Die Hersteller sollten den Packungen DNA-Merkmale der beteiligten Mitarbeiter als Code beilegen. Damit könnte diese Spur gleich ausgeschlossen werden.

Mal sehen was die Betroffenen davon halten. In der Schweiz zumindest verweigern sich Polizisten, die ja ebenfalls Verursacher von Fremdverunreinigung sein könnten, bisher standhaft einer Erfassung.

Das die Tendenz zur Ausweitung der Ãœberwachung immer auch ihre Ausnahmen kennt, zeigt sich auch an der jüngst vom Europäischen Parlament abgesegneten Aufnahme und Speicherung biometrischer Merkmale in Visa und das korrespondierende Visa-Informationssystem (VIS). Zwar sollen sogar selbst Kinder ab 12 Jahren erfasst werden, Staatsoberhäupter und Angehörige von Königshäusern sind allerdings ausgenommen. Wie hieß es doch so schön in Orwells “Farm der Tiere”: “Some animals are more equal …”

Naturschutz mit RFID

Bienen als Umweltdetektive – ausgerüstet mit RFID-Chips, die die Umwelt nach Schadstoffen absuchen sollen. Nun sind Insekten und andere Tiere schon immer ganz gute Indikatoren für Veränderungen in der Natur – aber in diesem Fall gibt es eine neue und nicht uninteressante Verbindung von Lebewesen und Mini-Robotern.

Worum geht es in dem neuen Projekt? Vor allem wird der Fleiß der Bienen ausgenutzt. „Jedes Bienenvolk benötigt etliche Quadratkilometer Platz für sich”, erklärt Professor Tautz.
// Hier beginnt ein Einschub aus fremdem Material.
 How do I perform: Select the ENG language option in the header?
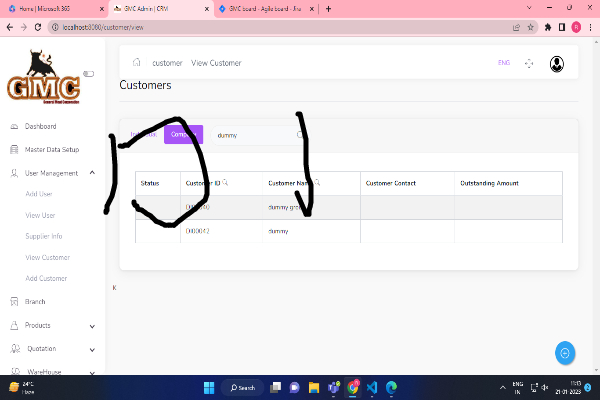(x=503, y=63)
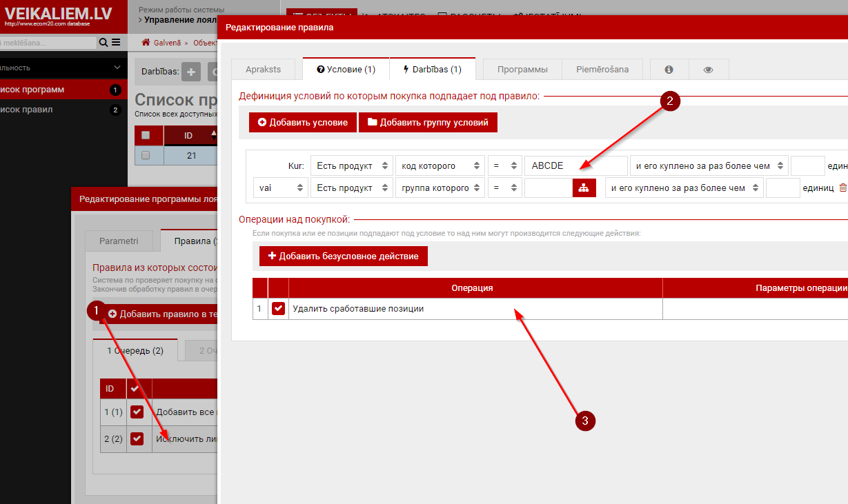The image size is (848, 504).
Task: Click the Galvenā home icon in breadcrumb
Action: pyautogui.click(x=146, y=43)
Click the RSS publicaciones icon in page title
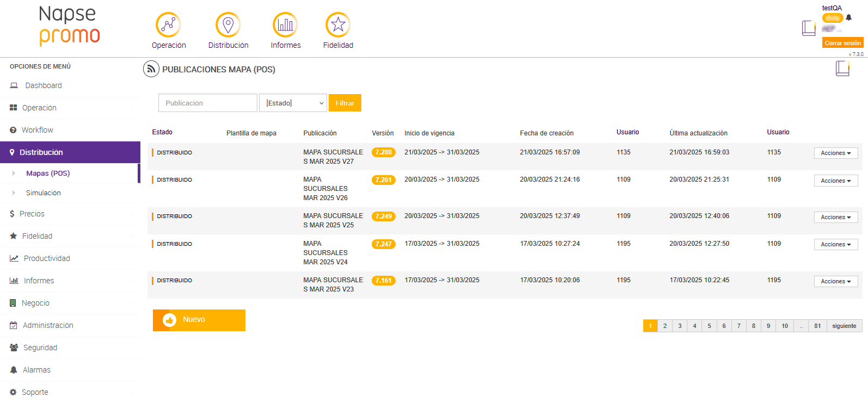This screenshot has width=868, height=403. tap(151, 69)
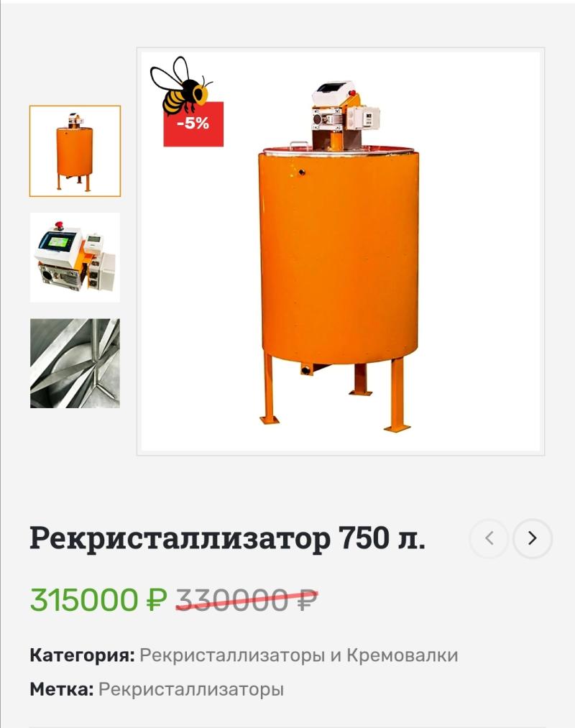Open the main recrystallizer product image
Screen dimensions: 575x728
tap(341, 252)

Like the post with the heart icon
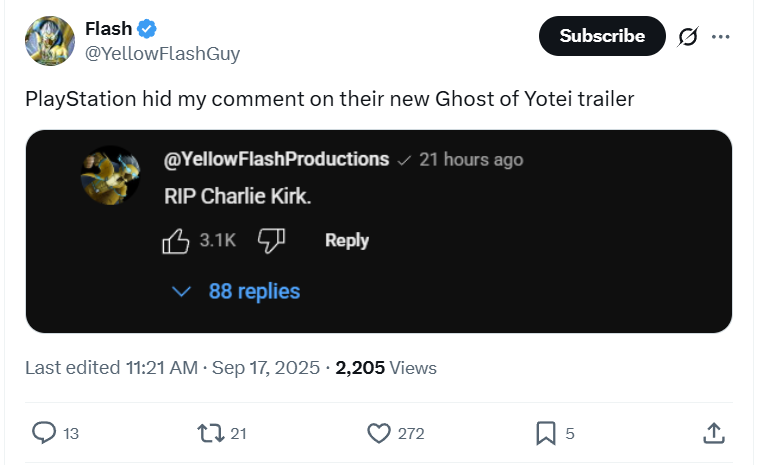click(x=378, y=432)
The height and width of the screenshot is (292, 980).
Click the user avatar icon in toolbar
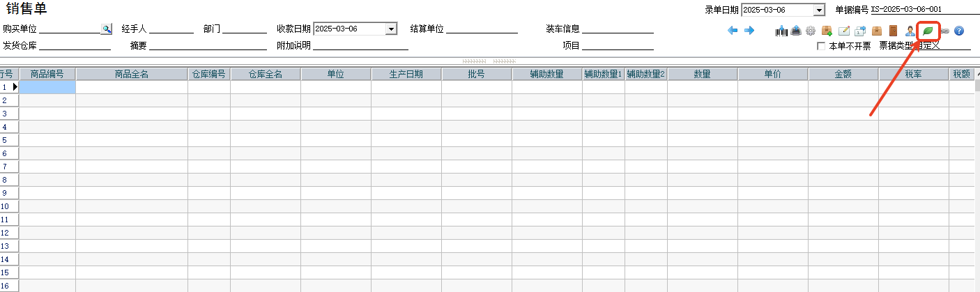pyautogui.click(x=910, y=31)
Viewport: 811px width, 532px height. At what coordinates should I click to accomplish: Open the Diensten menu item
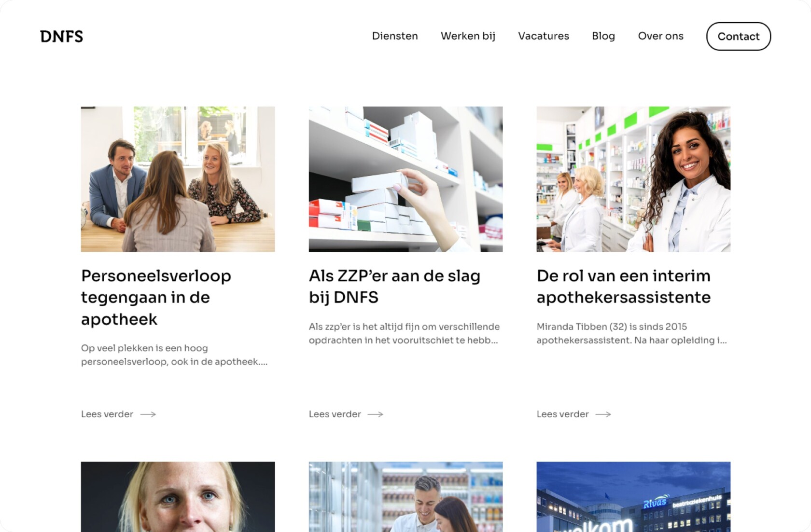395,36
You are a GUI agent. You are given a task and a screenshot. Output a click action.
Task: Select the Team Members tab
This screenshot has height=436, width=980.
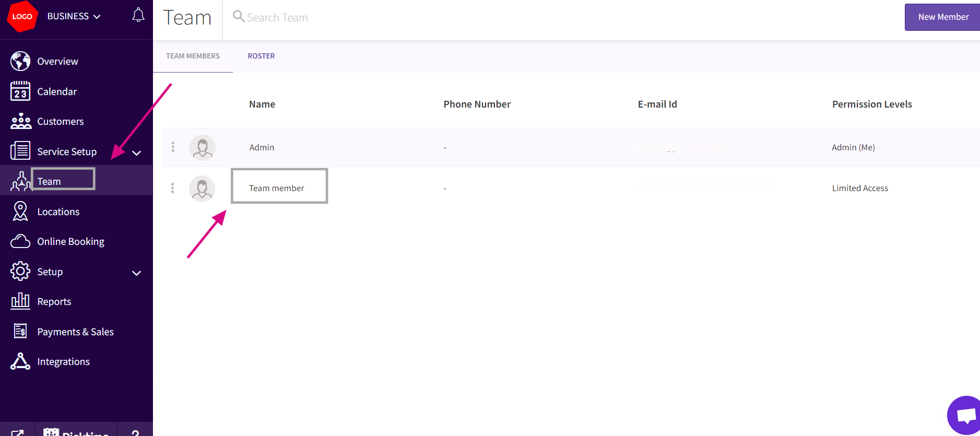pos(193,56)
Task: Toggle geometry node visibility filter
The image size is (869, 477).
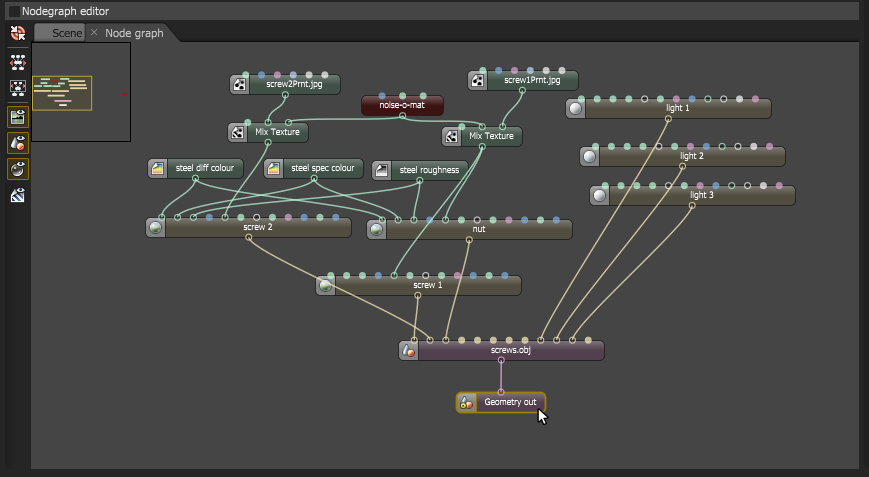Action: 17,143
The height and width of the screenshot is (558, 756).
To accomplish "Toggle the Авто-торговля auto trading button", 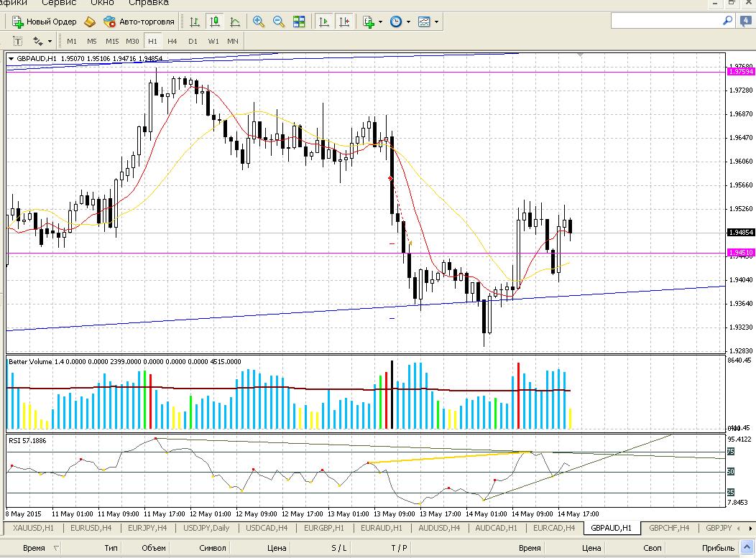I will coord(139,22).
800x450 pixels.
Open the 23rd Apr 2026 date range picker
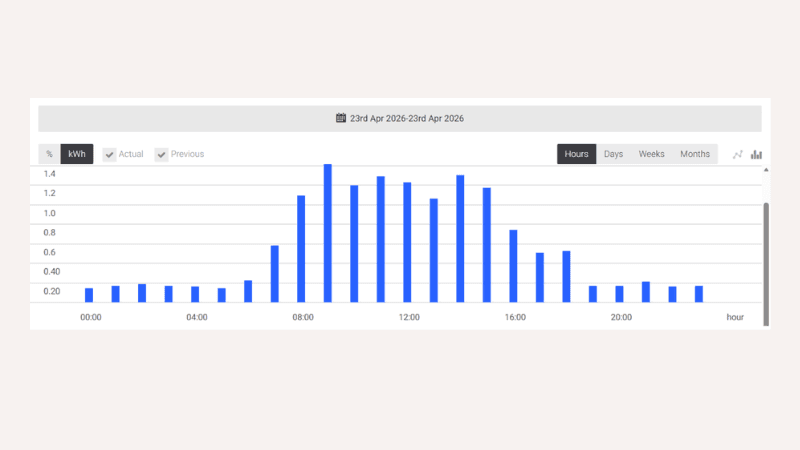(x=406, y=118)
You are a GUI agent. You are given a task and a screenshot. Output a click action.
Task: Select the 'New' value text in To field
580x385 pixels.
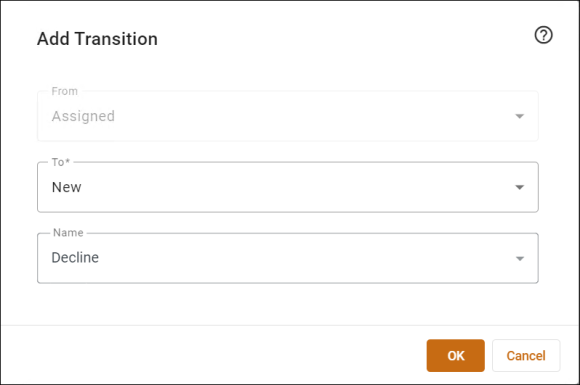point(67,187)
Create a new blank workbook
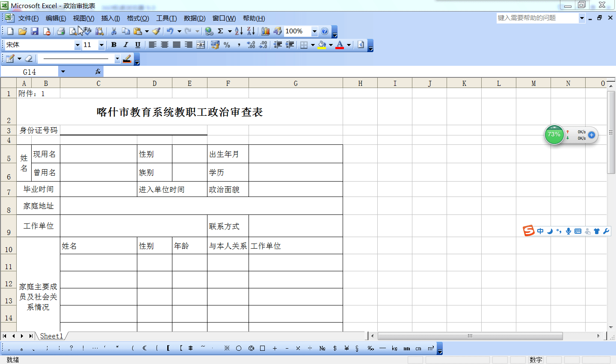This screenshot has height=364, width=616. 9,31
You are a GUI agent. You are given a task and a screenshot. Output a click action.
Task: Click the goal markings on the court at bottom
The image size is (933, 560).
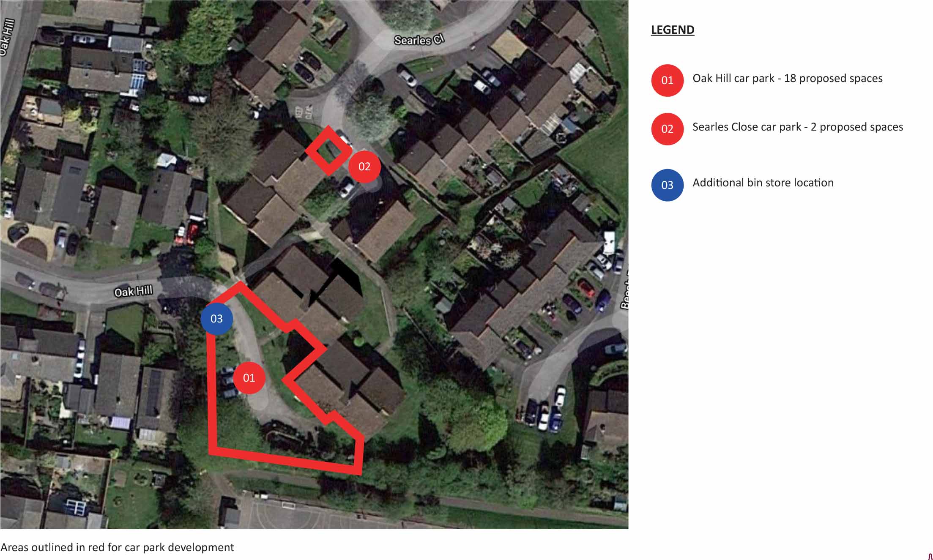pyautogui.click(x=288, y=504)
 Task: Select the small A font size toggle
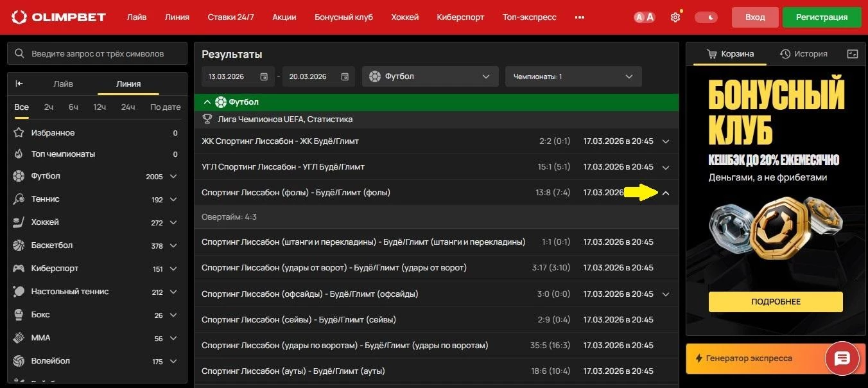(x=639, y=17)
Auf diesem Gebiet besuchen die Tiere jede Blüte. Auf dem Rückweg klebt Blütenstaub an ihnen. Um den abzustreifen, haben die Forscher am Einflugloch des Bienenstocks eine Röhre mit Bürsten angebracht. Der Staub wird dann automatisch auf seine Zusammensetzung analysiert. So können Hinweise auf Giftstoffe entdeckt werden – die Biene wird zum Umweltdetektiv. Doch woher weiß man, welcher Teil der großen Wiese betroffen ist?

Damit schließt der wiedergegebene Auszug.